Celebrity Cruises aims to grow its MICE pie

Celebrity Millennium is the first ship this year to complete its revitalisation

Celebrity Cruises is looking to grow its MICE business in Asia, leveraging its US$500-million fleet-wide modernisation alongside pioneering unique onboard experiences to court more corporate groups.

Currently, business groups only account for less than 10 per cent of Celebrity’s overall business, a percentage that associate vice president for corporate meetings, incentives and charter sales, Lisa Vogt, believes still has “much room to growth”.

Celebrity Millennium is the first ship this year to complete its revitalisation

Vogt said: “Our penetration in Asia is still low, but we have seen the dividends after investing effort and time to attract incentives in recent years.

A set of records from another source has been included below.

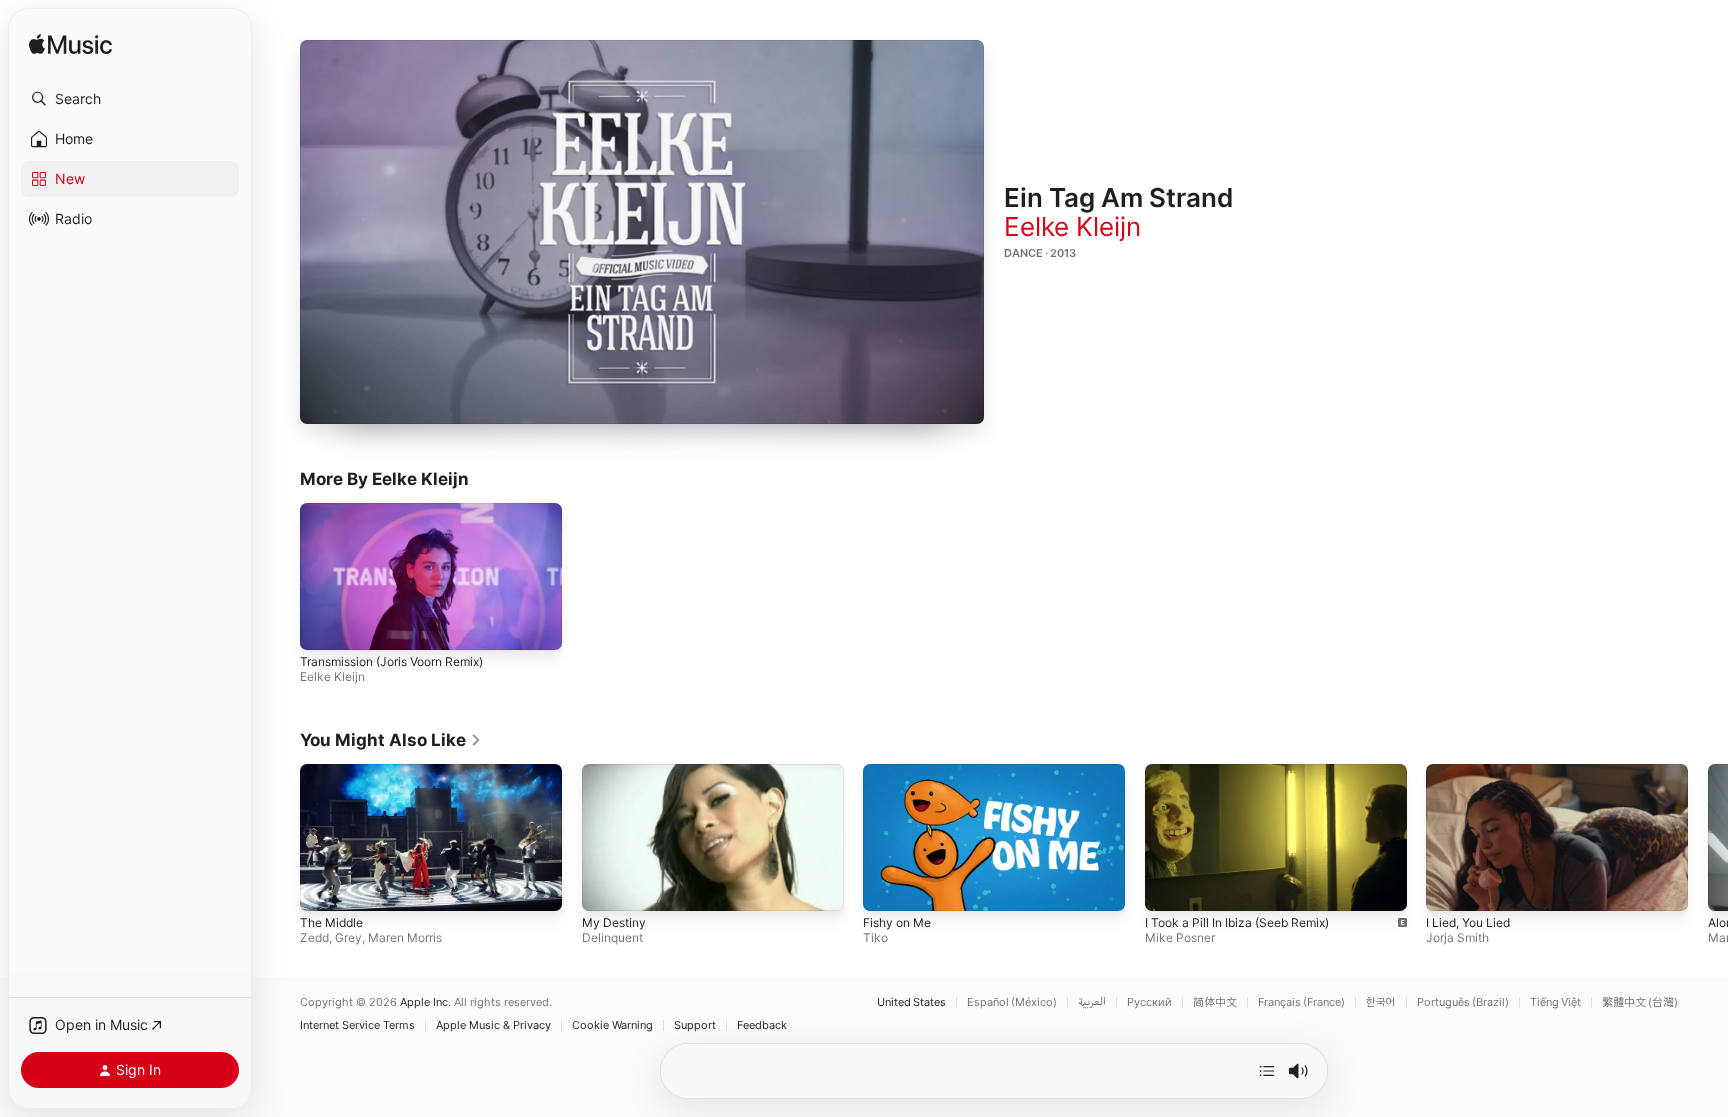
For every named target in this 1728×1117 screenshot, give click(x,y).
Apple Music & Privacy (493, 1025)
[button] (130, 99)
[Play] (642, 232)
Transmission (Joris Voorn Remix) (391, 662)
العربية (1092, 1002)
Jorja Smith (1457, 937)
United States (911, 1002)
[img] (70, 45)
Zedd (314, 937)
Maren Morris (405, 937)
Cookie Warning (612, 1025)
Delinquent (612, 937)
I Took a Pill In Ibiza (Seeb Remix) (1237, 922)
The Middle (331, 922)
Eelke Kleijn (1072, 226)
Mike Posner (1180, 937)
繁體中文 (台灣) (1640, 1002)
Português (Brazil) (1463, 1002)
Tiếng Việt (1555, 1002)
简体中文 (1215, 1002)
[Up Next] (1267, 1071)
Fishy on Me (897, 922)
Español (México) (1012, 1002)
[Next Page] (1708, 837)
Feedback (762, 1025)
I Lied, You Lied (1468, 922)
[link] (391, 740)
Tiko (875, 937)
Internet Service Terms (357, 1025)
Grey (348, 937)
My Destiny (614, 922)
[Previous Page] (280, 837)
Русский (1149, 1002)
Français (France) (1301, 1002)
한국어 (1381, 1002)
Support (695, 1025)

For instance, a direct selling company from Hong Kong booked an Alaska cruise for 600 staff this June 2019.”

She added that there are many companies in Asia already conducting incentives on land, and urges corporate groups to “open their minds” to try cruising incentives because they are convenient and immersive experiences.

Corporate groups hailing from China and Hong Kong typically prefer shorter programmes such as a seven-night itinerary to the Caribbean or Alaska, but Vogt foresees that destinations like Ireland and Scandinavia will soon rise in popularity.

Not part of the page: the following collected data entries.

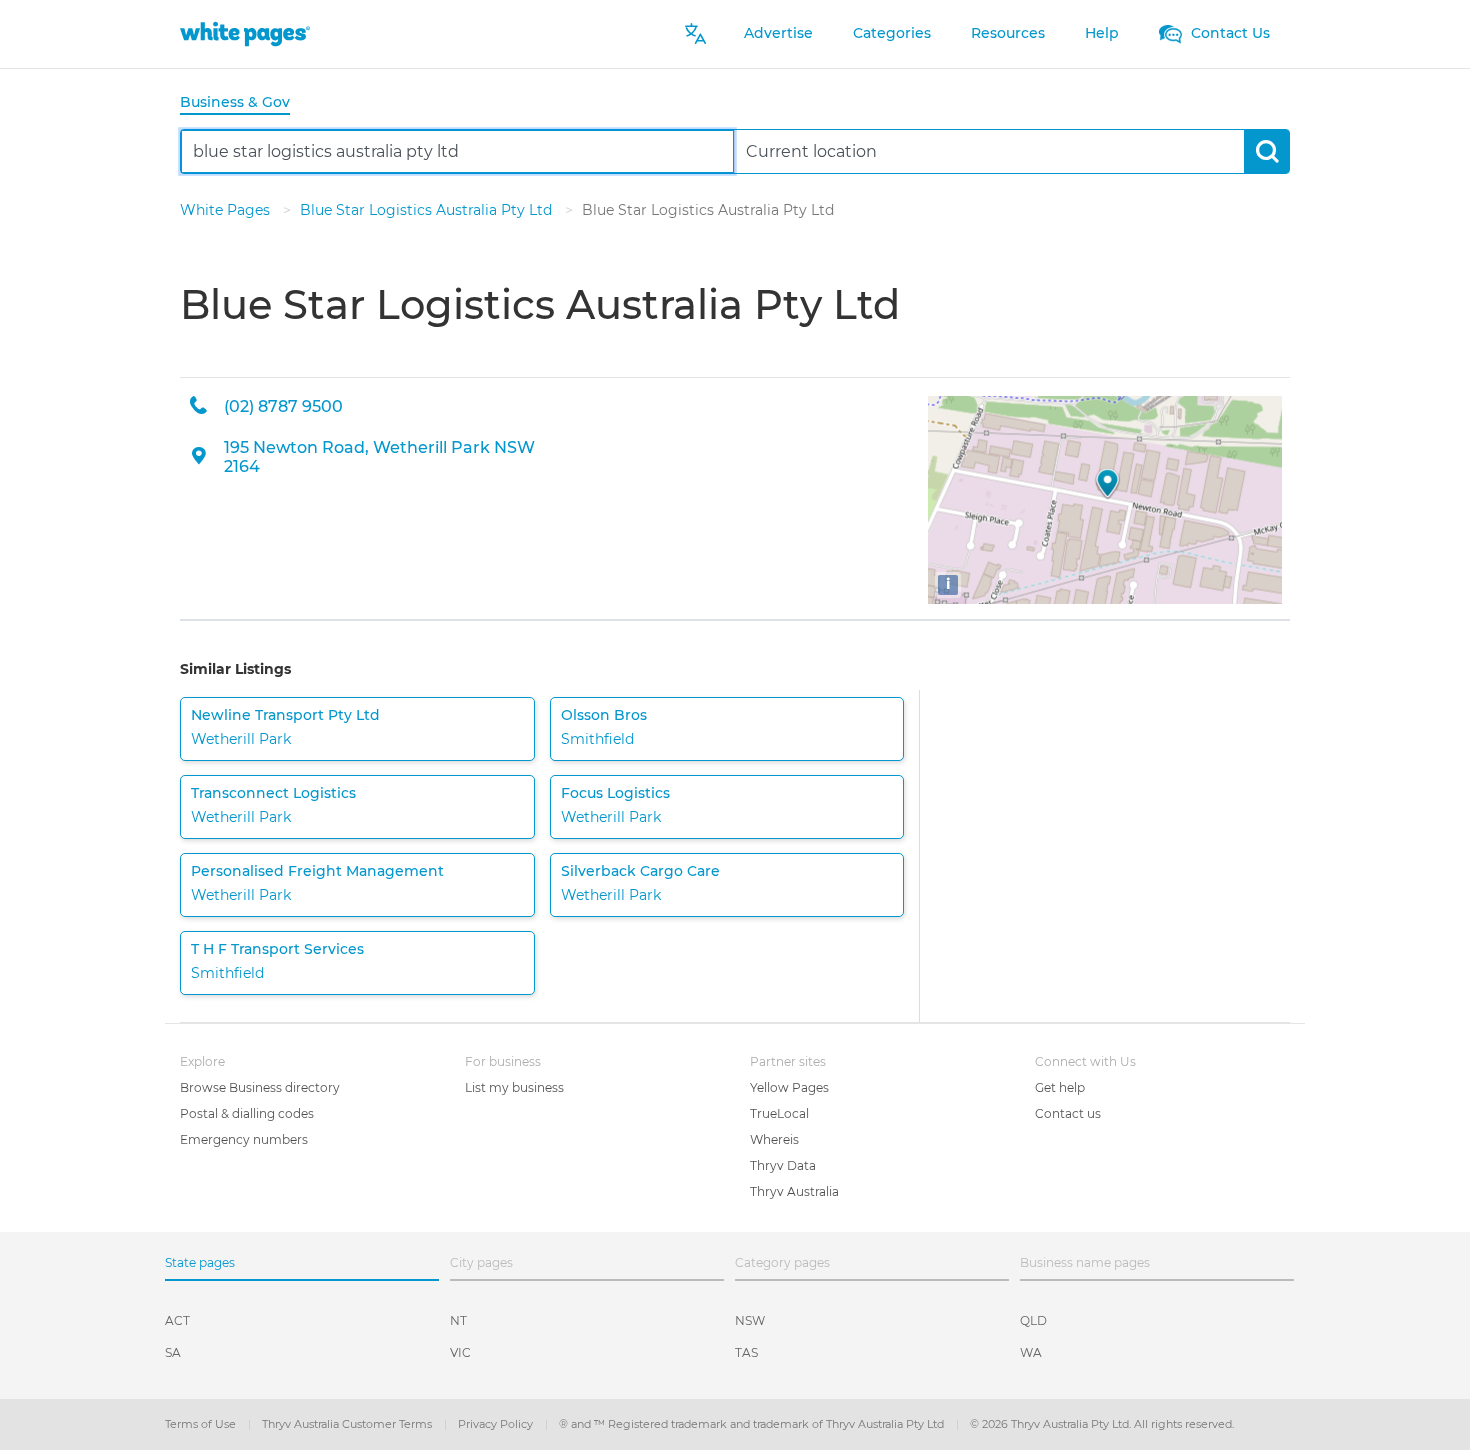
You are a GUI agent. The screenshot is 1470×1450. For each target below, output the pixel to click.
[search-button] (1266, 151)
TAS (746, 1352)
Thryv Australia (794, 1191)
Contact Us (1228, 33)
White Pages (227, 210)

Celebrity Cruises has also lined nine vessels up for upgrades between 2019 and 2023. The US$500 million modernisation exercise will see event spaces being revolutionised and reimagined across the entire fleet, all in all making the ships more attractive for the corporate segment.

“We are updating entire areas, from furnishings and decor to technology. In terms of entertainment, we teamed up with American Ballet to offer classical ballet dancing experience at sea. This is unprecedented in cruise industry and we are the first cruise company to launch this. It’s more than a performance; ballet classes are conducted on board and it’s great for team activities, enrichment and education,” Vogt elaborated.